Things You Should NOT Say to a Brand New CPA

Congratulations! You’re a CPA. Welcome to the dark side. Now that you’re one of us, it’s time you realize that nobody really understands what the hell CPAs do. Not even the A/P clerks. “Yeah, I’m an accountant too, but I didn’t have to go to college… I mostly do billing.”

We all know CPAs get clichéd reactions from strangers. Everybody assumes you work in tax. Everybody. Here are three of my personal favorite “You’re a CPA now” reactions:

  • “You should work at H&R Block! Those people make like $14 an hour!” Um, interns fetch my boss’s boss’s coffee for more than $14 an hour. Thanks, though.
  • “Oh, yeah – you’re busy in the spring because – personal income taxes, right?” Yep, that’s it.
  • “You must be REALLY good at math!” Yeah, it takes a real savant to foot a column of numbers on a ten key.
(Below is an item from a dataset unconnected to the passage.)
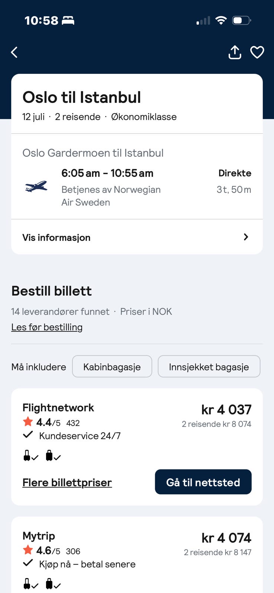
Task: Tap the back arrow icon
Action: (x=14, y=52)
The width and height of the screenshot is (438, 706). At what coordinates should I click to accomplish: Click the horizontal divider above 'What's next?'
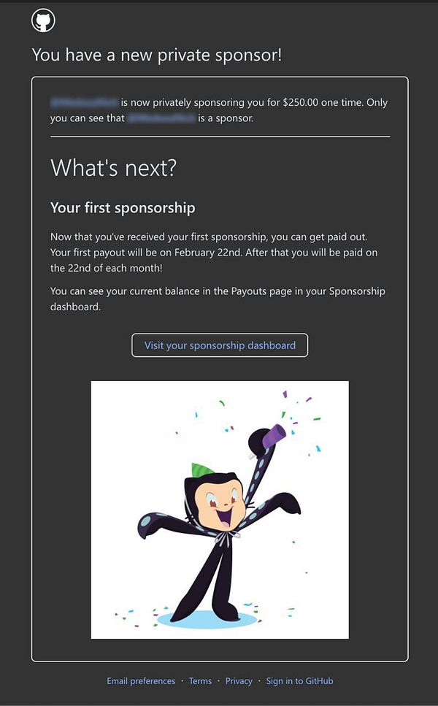click(220, 137)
Call me Rain Man. Granted, I’m probably better at math than an English major because I’ve taken a million math classes, but really, accounting is more about analysis and fitting a set of circumstances to a set of rules more than it is about the actual math. We have Excel for that.

Worse than the random clichéd misconceptions are the people who think that we are financial sorcerers qualified to answer complex questions immediately upon passing the CPA exam.

Case in point, just as I passed my last section of the CPA exam, I got a random phone call from an ex-boyfriend’s brother: “Hi, Leona. I want to start a farm harvesting soybeans in Mexico. What kind of US tax liability will I have?”

How the hell should I know what international farm tax regulations are? He called me when I was like – an accounting fetus. As a new accounting grad, I could barely write a V-Lookup function. I was (and likely still am) the last person you’d want anywhere near your extremely complex international farm tax issue. Answer: go pay money and talk to a tax attorney or a tax expert – preferably someone with more than like, six weeks of accounting experience and a signature on Another 71.

Finally, we have the biggest misconception of all: God help you if you think that I will work for free.

I received a real awesome phone call from a real distant relative about two weeks after I’d passed the exam. “Oh, heyyyyy, Leona… I haven’t talked to you in ten years, but could you help me develop this business plan for the three room motel in western Idaho that I want to open? And can you do it for free because we’re like family and stuff?”

Good to hear from you, Cousin Smitty. Work for free? Are you kidding? I gripe about working unpaid overtime at my PAYING job, and you people expect me to write a business plan for you for free? I will NOT write one for you for free. No, not even if you promise to rent me a room at your western Idaho motel for a night or two while I’m out touring the Wild West on horseback with a flask of Jim Beam strapped to my leg and a John Denver song in my heart. They never did find his head. Answer: No way, Jose. Not for free. Never in life.   

Provided you keep up with the CPE and don’t get yourself fired, you’re in for a lifetime of clichéd reactions and total misconceptions from people who really don’t know what the hell a CPA actually does. I’m not even entirely sure I understand what a CPA actually does and I am one.